Access 2009, Thursday #7-8: Roy Tennant vs Mike Rylander

I think my numbering scheme for Access talks doesn't match anyone else's. Hard cheese, I'm afraid. This was a twofer, first with Roy Tennant in OCLC vendor mode and then Mike Rylander in Equinox Software (of Evergreen fame) vendor mode. Peter Zimmerman blogged both talks.

They both described the same kind of thing, a distributed ILS out on the Internet and not running locally, but Rylander's vision was people building it all themselves and owning it all themselves. This vibed much better with me than the OCLC idea, though the latter is certainly more likely and will be really interesting to see.

Roy Tennant, ILS In the Sky with Diamonds

Putting the ILS in the sky means "moving library data and applications to the network level at web scale." Moving to network level: going to the cloud. Explained cloud computing. Advantages and disadvantages. Amazon.

OLE Project. oleproject.org. Showed workflow diagrams, the point at which their Mellon funding ended and they don't have more funding. What next? Unknown. [This was clarified in IRC by someone involved with the project who said the first round of funding ended; the second is to come.]

eXtensible Catalog, out of Rochester.

Libraries are held back by: too many systems to support, too much invested in maintenance, a fragmented web presence, lost opportunities for leveraging data.

Putting an ILS on the network: boring. What can they do to use the infrastructure they have?

1,212,383 libraries worldwide. Transactions: 166,041,975,140 per year. 5,265/per second

They say they could do that with a handful of commodity servers. How?

There's data, public and private. Users. Libraries. Services.

Next-gen ILS: Do all library functions. Scalable. 100% web-based.

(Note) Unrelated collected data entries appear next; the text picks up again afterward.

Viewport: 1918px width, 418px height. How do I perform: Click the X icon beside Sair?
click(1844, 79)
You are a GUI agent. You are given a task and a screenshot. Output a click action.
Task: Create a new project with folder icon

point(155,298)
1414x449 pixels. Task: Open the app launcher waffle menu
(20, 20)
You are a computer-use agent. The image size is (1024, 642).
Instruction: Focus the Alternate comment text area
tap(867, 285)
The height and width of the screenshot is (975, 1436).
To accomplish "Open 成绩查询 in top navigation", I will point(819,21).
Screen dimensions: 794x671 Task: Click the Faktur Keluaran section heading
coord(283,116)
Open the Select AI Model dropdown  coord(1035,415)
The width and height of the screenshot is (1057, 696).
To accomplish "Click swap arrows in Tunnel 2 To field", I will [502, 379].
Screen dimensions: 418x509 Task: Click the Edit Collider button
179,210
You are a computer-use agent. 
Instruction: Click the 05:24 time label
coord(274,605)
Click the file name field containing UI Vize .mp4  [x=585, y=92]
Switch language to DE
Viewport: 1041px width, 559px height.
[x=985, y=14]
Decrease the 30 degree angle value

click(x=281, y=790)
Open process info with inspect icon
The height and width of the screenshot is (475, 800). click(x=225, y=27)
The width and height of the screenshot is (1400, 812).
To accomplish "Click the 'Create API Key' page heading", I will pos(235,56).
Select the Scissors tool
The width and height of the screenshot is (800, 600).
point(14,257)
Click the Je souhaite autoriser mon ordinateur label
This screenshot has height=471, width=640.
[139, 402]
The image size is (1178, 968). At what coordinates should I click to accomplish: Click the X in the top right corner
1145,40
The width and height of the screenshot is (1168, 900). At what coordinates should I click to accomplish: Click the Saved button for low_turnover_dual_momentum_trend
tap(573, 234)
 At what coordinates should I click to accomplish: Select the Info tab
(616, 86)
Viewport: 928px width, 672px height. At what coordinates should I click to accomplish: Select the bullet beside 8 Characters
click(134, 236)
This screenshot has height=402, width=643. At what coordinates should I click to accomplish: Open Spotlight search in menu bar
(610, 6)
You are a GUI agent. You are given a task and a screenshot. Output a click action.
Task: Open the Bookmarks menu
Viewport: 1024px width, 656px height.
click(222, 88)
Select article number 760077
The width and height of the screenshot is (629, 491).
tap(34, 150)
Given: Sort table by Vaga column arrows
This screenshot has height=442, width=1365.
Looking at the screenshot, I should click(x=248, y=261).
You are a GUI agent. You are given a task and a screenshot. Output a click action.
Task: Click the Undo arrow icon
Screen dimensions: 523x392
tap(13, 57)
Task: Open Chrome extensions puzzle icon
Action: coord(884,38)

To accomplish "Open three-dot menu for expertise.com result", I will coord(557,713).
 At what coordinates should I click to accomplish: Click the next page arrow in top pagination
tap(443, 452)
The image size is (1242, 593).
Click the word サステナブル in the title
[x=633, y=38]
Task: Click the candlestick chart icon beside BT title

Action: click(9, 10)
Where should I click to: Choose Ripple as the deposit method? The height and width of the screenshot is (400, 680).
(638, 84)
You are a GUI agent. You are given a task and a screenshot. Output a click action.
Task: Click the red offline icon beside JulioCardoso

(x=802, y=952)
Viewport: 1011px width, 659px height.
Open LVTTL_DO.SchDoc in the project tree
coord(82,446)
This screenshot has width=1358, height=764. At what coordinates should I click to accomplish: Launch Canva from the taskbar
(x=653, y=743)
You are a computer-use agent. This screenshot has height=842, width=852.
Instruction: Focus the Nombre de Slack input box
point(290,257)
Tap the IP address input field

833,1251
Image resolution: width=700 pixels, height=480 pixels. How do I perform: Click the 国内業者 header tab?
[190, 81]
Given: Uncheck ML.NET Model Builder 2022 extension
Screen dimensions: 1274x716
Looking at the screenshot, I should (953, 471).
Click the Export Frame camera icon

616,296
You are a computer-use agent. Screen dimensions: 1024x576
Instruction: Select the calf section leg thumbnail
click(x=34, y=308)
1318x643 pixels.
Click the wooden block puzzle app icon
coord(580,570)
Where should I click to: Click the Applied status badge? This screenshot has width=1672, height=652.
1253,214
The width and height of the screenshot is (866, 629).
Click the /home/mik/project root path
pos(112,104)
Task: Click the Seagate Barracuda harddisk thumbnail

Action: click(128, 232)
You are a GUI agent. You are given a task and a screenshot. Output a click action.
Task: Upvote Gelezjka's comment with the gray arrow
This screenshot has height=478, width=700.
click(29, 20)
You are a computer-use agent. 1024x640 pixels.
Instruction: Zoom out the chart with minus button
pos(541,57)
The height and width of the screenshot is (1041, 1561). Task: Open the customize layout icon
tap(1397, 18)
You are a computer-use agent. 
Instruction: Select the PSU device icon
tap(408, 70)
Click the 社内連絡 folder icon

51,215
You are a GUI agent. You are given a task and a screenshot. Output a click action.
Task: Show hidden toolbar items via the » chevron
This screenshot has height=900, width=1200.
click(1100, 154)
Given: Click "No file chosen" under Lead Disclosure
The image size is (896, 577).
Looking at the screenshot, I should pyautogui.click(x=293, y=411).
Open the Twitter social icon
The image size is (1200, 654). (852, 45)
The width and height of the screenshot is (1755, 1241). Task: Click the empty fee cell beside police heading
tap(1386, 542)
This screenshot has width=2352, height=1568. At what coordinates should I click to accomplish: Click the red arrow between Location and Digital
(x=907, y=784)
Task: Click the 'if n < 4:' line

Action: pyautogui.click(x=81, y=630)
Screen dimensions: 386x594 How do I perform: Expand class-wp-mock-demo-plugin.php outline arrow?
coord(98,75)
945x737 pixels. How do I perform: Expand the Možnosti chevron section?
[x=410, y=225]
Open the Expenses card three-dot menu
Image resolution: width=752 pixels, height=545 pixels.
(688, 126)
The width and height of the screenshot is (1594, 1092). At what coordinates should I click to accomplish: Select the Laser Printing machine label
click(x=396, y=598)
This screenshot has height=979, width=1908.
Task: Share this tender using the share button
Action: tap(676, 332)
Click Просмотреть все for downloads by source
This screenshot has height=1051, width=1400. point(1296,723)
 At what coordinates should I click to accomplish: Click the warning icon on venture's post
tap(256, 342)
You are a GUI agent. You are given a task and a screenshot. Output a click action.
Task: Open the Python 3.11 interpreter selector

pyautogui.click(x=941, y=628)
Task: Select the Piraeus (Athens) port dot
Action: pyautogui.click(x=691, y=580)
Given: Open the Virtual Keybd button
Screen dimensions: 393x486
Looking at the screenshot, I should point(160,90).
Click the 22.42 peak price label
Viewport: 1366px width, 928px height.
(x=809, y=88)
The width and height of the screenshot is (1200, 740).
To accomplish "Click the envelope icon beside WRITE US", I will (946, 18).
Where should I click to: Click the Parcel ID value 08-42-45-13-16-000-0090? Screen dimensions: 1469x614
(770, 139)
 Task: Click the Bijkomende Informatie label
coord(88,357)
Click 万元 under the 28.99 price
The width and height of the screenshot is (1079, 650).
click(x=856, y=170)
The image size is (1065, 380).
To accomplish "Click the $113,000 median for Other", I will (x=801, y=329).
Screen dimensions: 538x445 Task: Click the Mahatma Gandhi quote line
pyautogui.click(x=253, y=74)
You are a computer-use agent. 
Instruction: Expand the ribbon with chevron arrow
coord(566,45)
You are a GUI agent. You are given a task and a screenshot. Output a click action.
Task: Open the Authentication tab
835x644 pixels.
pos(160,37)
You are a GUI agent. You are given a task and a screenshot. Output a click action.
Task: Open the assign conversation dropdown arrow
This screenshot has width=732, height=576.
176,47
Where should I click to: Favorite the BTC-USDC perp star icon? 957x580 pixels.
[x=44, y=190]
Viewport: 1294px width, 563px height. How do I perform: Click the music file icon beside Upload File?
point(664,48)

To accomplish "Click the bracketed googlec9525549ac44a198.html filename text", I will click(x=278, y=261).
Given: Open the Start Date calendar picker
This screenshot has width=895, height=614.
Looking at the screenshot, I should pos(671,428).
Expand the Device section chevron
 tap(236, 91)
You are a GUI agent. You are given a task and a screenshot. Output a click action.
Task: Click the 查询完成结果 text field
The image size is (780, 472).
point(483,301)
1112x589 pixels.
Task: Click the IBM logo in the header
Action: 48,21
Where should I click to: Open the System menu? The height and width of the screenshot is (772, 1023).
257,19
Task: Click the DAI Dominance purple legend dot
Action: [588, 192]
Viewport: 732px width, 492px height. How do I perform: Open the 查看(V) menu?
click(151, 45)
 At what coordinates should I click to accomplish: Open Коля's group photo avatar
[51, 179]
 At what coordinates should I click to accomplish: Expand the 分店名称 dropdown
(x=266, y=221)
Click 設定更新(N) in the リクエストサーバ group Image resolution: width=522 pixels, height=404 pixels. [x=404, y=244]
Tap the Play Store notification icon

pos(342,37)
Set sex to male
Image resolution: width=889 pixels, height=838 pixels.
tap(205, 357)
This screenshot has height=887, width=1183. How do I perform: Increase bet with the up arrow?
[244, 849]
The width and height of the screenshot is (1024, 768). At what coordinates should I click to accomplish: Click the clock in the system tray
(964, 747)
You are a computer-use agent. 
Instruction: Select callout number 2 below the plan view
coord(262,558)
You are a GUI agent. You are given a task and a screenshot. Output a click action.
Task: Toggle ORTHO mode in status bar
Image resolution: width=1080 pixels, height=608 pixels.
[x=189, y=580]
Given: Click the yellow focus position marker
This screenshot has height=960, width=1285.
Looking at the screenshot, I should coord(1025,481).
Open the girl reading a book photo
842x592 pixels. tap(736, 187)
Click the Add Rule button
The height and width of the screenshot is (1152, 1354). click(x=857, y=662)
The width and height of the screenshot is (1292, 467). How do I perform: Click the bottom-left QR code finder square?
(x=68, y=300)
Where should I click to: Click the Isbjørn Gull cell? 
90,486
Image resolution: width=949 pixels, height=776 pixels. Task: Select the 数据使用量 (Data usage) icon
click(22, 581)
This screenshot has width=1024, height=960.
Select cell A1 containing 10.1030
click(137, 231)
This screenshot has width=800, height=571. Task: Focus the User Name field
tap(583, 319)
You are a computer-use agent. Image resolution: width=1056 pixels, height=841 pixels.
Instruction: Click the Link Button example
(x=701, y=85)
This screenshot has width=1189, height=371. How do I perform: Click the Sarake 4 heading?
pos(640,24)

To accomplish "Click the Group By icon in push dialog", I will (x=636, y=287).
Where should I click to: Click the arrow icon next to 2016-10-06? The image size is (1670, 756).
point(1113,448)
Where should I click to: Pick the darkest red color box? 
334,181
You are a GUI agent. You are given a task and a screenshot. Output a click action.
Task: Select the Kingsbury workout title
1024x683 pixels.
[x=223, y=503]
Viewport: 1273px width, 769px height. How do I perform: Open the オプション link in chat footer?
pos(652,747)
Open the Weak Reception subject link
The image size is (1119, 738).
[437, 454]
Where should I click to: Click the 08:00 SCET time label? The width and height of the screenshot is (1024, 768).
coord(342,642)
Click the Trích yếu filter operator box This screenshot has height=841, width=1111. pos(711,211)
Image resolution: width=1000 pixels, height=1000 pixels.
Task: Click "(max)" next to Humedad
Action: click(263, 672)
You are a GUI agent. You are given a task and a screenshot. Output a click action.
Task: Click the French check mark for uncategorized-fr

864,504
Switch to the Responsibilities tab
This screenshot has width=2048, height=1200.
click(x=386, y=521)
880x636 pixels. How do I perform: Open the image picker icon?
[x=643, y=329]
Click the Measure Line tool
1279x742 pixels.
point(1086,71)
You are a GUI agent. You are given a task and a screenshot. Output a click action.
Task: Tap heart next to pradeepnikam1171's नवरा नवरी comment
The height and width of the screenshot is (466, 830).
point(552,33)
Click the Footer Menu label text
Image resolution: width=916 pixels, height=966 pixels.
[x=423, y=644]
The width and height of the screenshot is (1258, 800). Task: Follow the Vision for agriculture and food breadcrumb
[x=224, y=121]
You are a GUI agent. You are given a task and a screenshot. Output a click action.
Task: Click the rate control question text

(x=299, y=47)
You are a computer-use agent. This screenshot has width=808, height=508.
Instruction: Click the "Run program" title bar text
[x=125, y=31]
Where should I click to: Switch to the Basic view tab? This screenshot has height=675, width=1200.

He stressed how much cheaper this will be. Selling the product. Shows timelines for what they're doing. Targetting a rollout in 2011 for this new thing.

Mike Rylander, Open Source ILS

Open source matters. Open data matters.

People threaten their vendors by saying they'll move to Evergreen. He's cool with that.

Cloud computing: "The use of any computing resource that is not mine, AND that I don't have to manage." "Learning not to waste computing resource."

Evergreen. SOA, SaaS-ish. Paas-ish.

Could they scale Evergreen up to run a community-owned, community-run community-maintained Platform-as-a-Service cloud?

Access 2009, Thursday #5: Dan Chudnov, Repository Development at the Library of Congress

A lively, interesting and inspiring talk from Dan Chudnov, as always. He gets right to the good stuff and leaves out the dull bits about how committees mandated their initial governance models. Peter Zimmerman blogged this talk. Here are my notes:

He works in the Repository Development Group at LC. 30 people, with dedicated developers, QA, systems operations, project management. They are part of the OSI, Strategic Initiatives. Their job: Capture the digital artifiact, register at Copyright Office, pass it along into the digital collection for registration, cataloging, indexation and preservation."

World Digital Library: wdl.org

Partners from all over the world, with data and metadata coming in from all over in all kinds of way. Also it's all available for people all over the world /ru/ for Russian/, /zh/ Chinese, /ar/ for Arabic.

Huge load on the site when it went live, with 9000 requests a second. Bigger than any web thing LC had done before. Built on Solaris, Apache, Ngingx, Django, etc.

Clean URIs that won't change. Static pages, which helps global edge caching. They used Akamai to keep access working, they couldn't havekept up with all that demand themselves.

Chroncling Americaa: chroniclingamerica.loc.gov

Started with about 140,000 US newspaper title records. All of the data there is freely downloadable. Whole issues. 100 TB of data, growing quickly, at just 16 states so far. Petabytes in a few years. Built on Solaris, Apache, MySQL, Solr, Django. Again with the clean URIs, lots of local page caching because it has many more pages that are each used a lot less.

They use BagIt, in fact helped put it together. It's like a packing slip for data. Works across space, systems, organizations, and time. Bagger, a GUI for making Bags: http://sf.net/proects/loc-xferutils/ This was the first open-source licensed software that LC has released.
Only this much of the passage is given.